[Material for this task]

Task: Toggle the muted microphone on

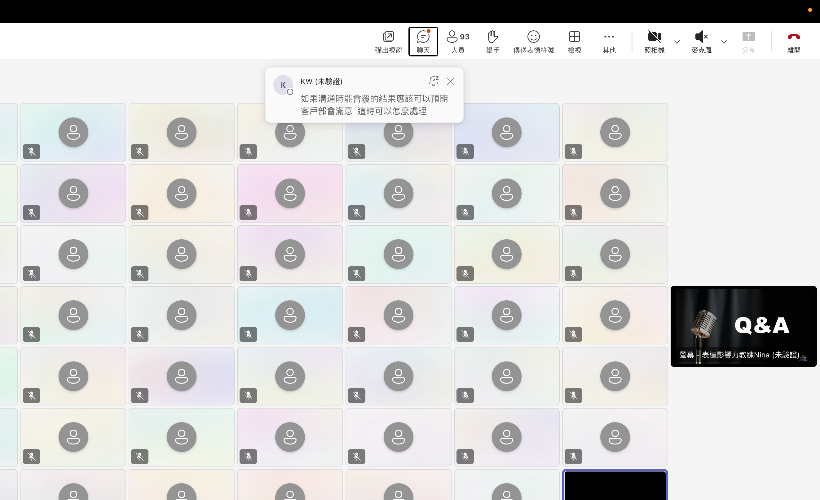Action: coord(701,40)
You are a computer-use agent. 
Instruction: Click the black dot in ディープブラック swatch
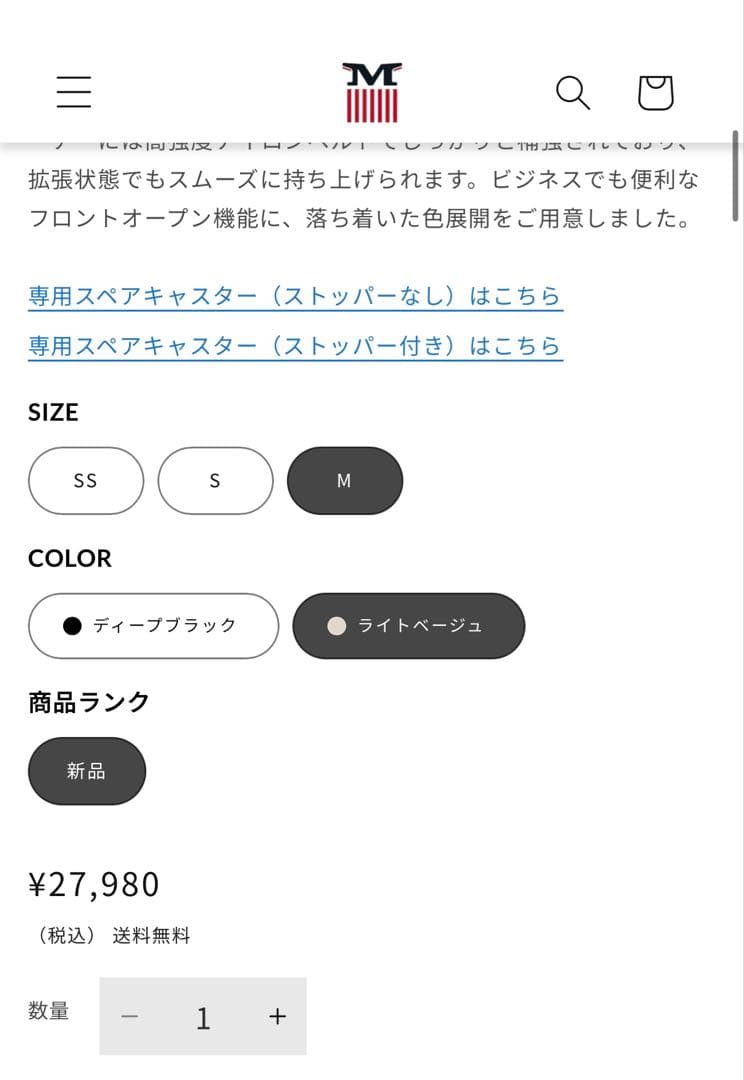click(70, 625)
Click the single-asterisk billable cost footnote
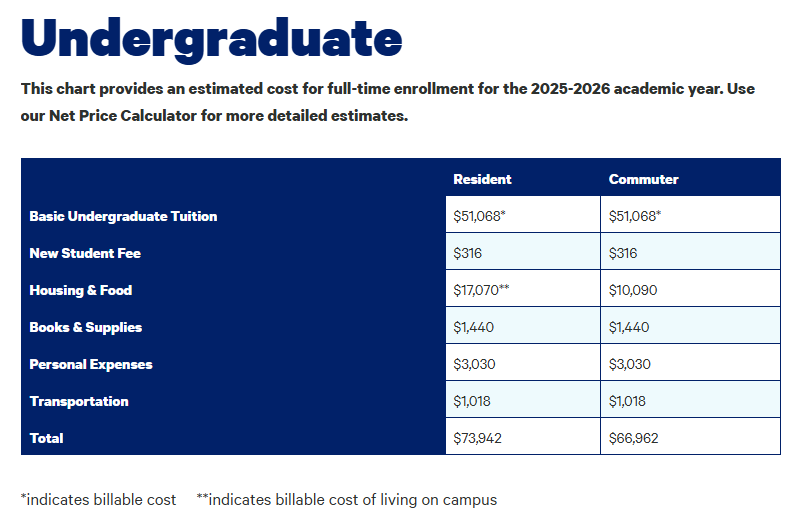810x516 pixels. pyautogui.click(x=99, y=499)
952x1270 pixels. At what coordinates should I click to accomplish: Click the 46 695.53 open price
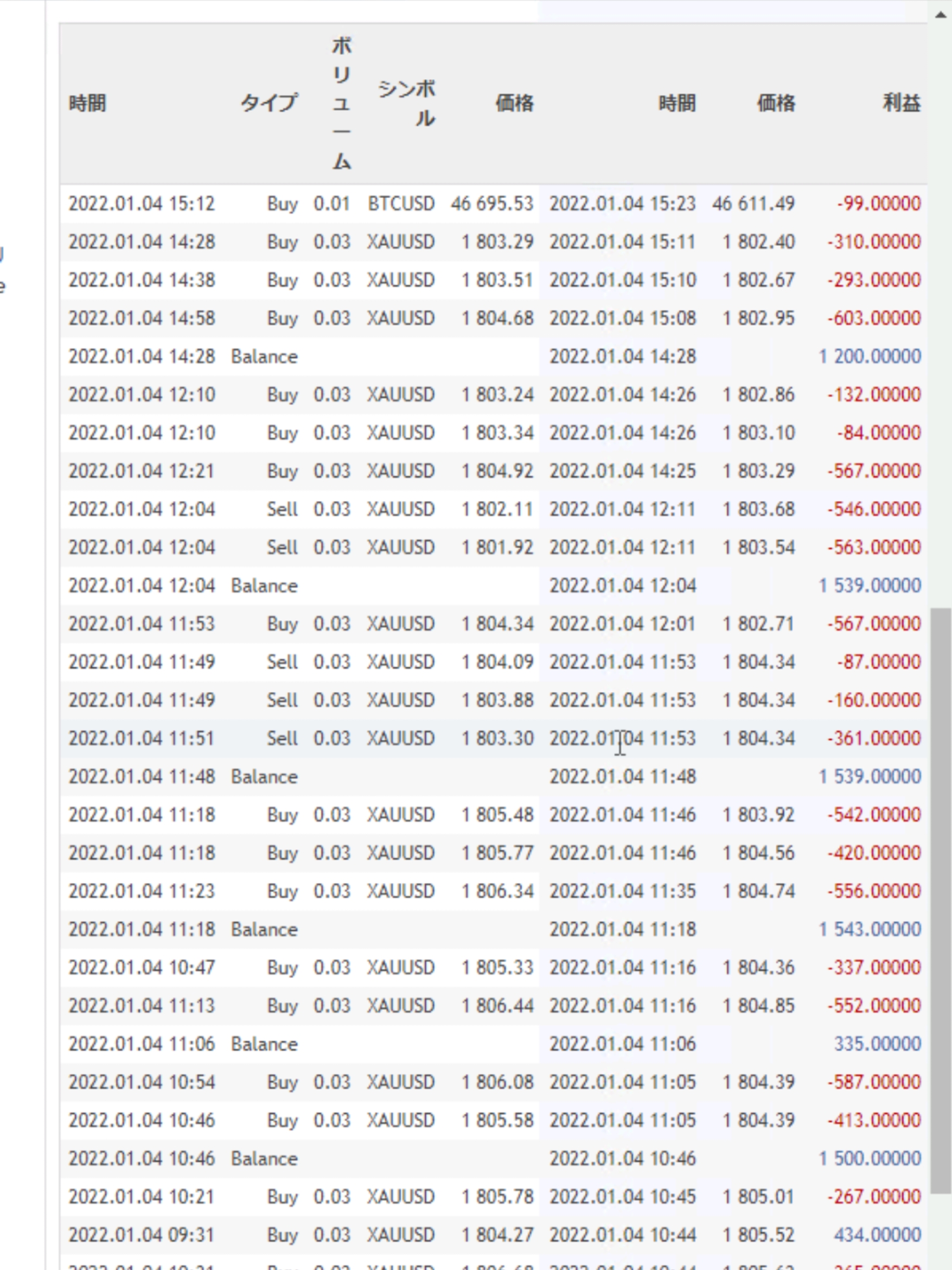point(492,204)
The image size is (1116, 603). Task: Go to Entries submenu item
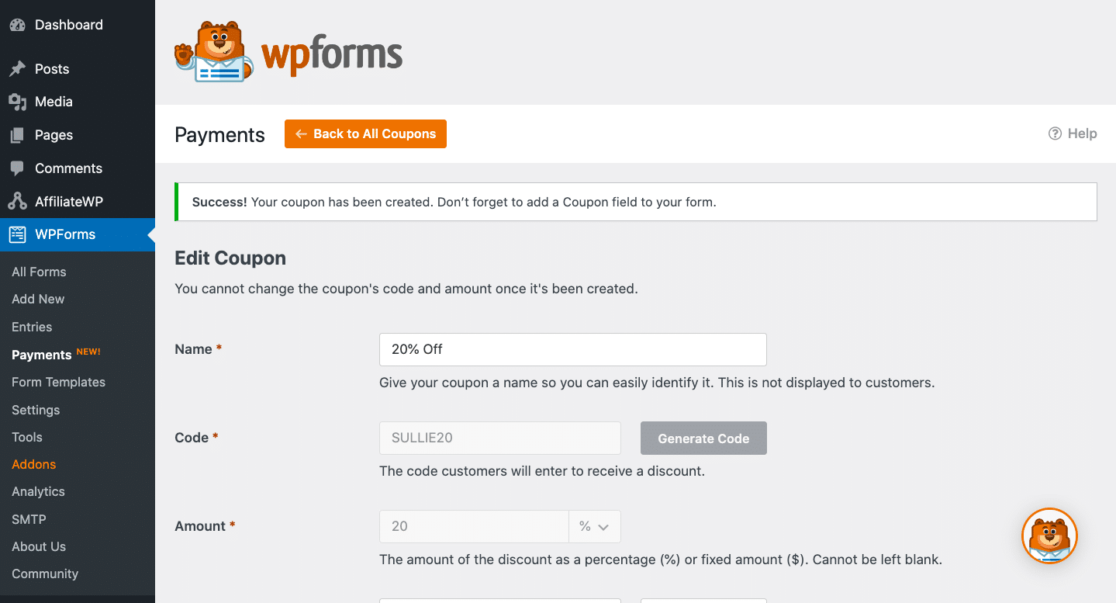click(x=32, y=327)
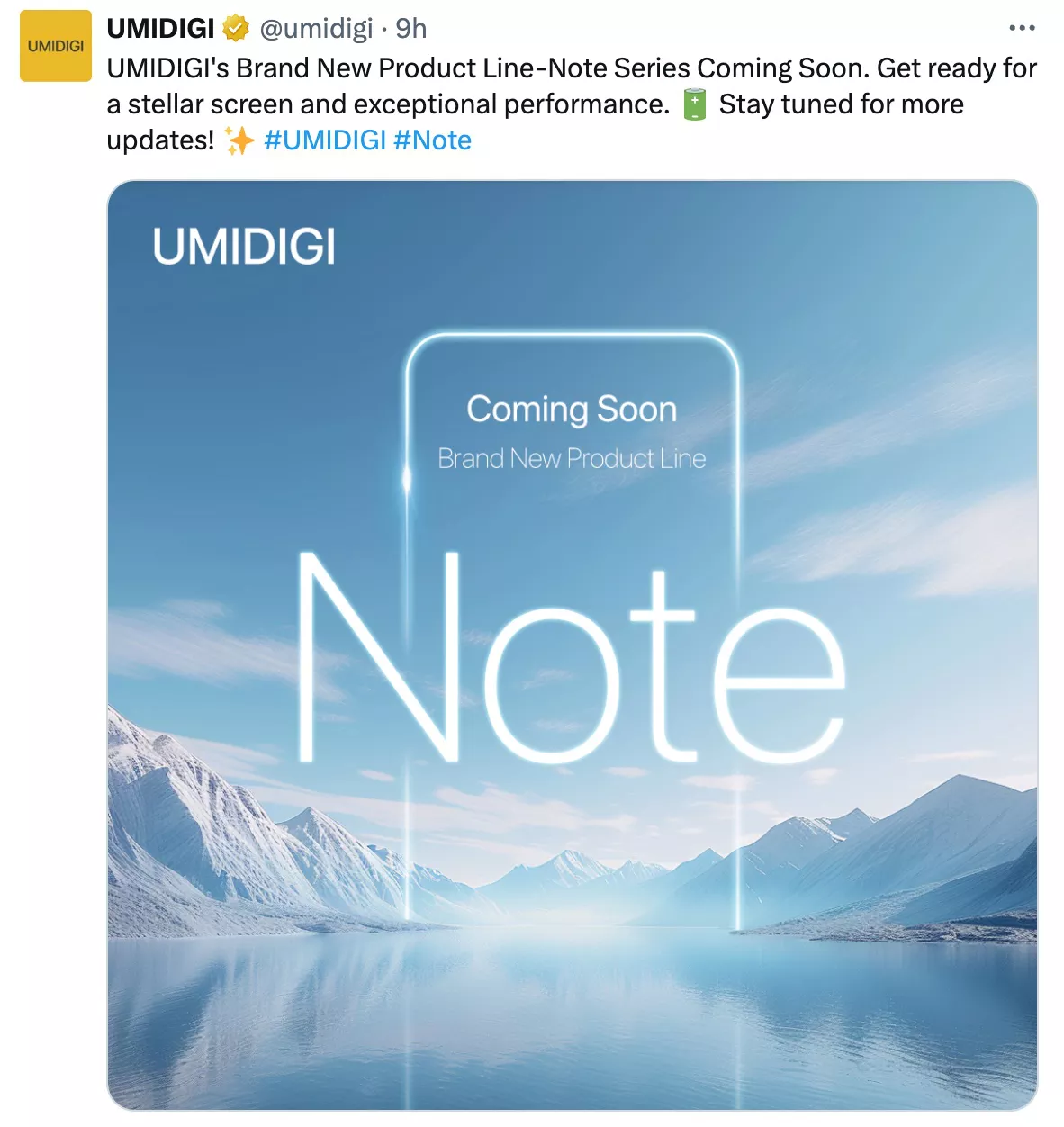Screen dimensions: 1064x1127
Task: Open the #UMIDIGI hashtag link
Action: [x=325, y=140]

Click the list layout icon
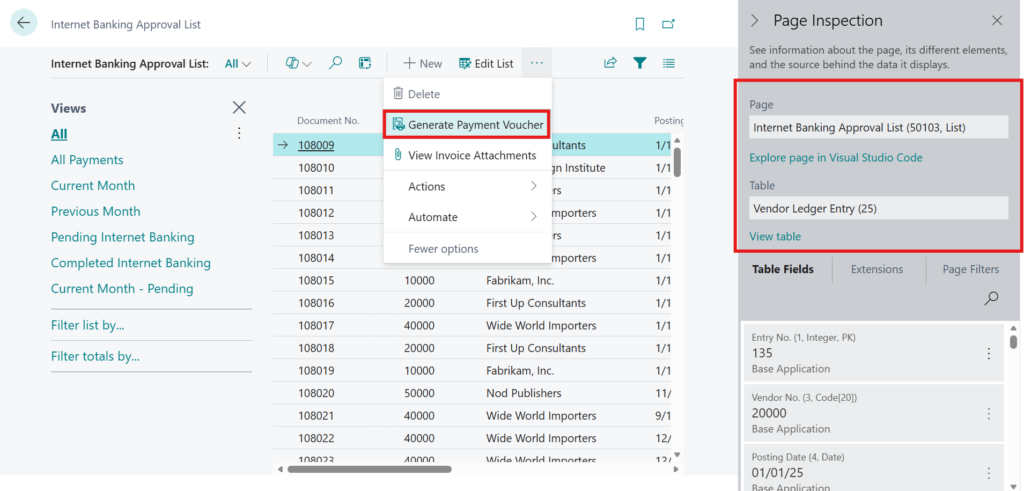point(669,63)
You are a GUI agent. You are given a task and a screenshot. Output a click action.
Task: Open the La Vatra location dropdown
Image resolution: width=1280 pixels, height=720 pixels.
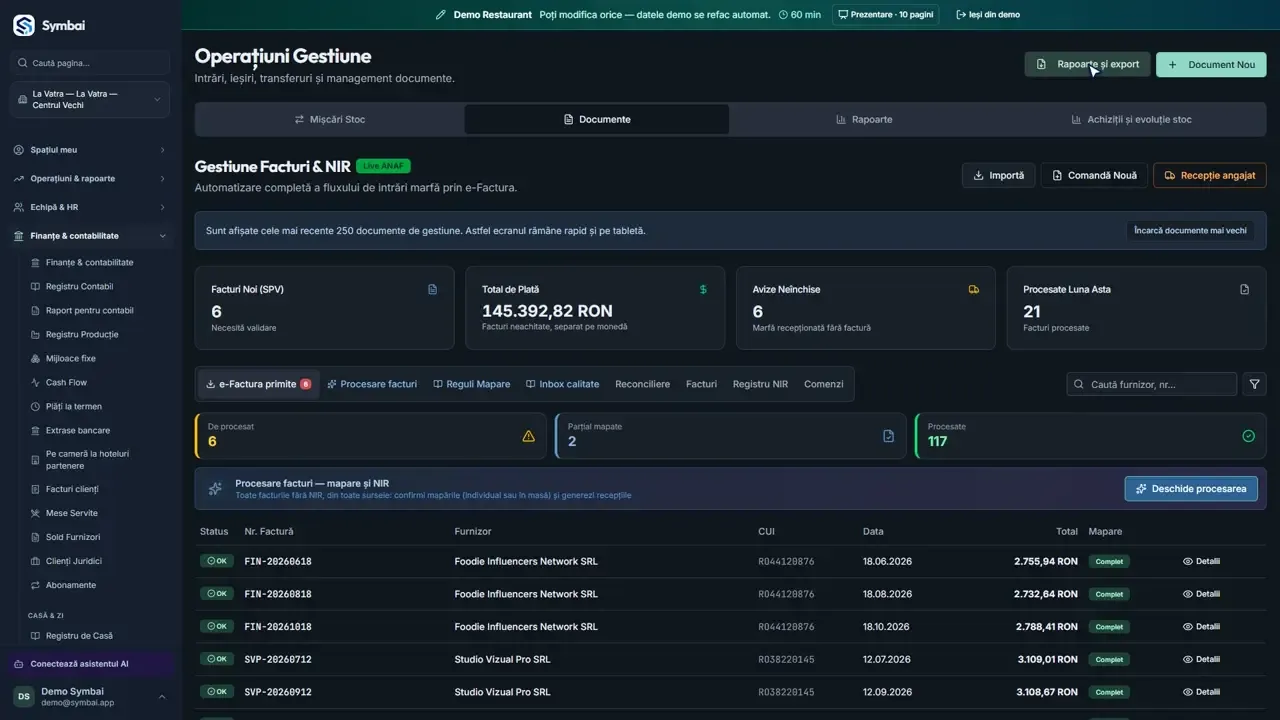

[Work required] Your answer should hold only the lines from the line with "You are a GUI" through the closing line of the records, restated exactly and free of pictures.

[Answer]
You are a GUI agent. You are given a task and a screenshot. Output a click action.
Task: Open the La Vatra location dropdown
Image resolution: width=1280 pixels, height=720 pixels.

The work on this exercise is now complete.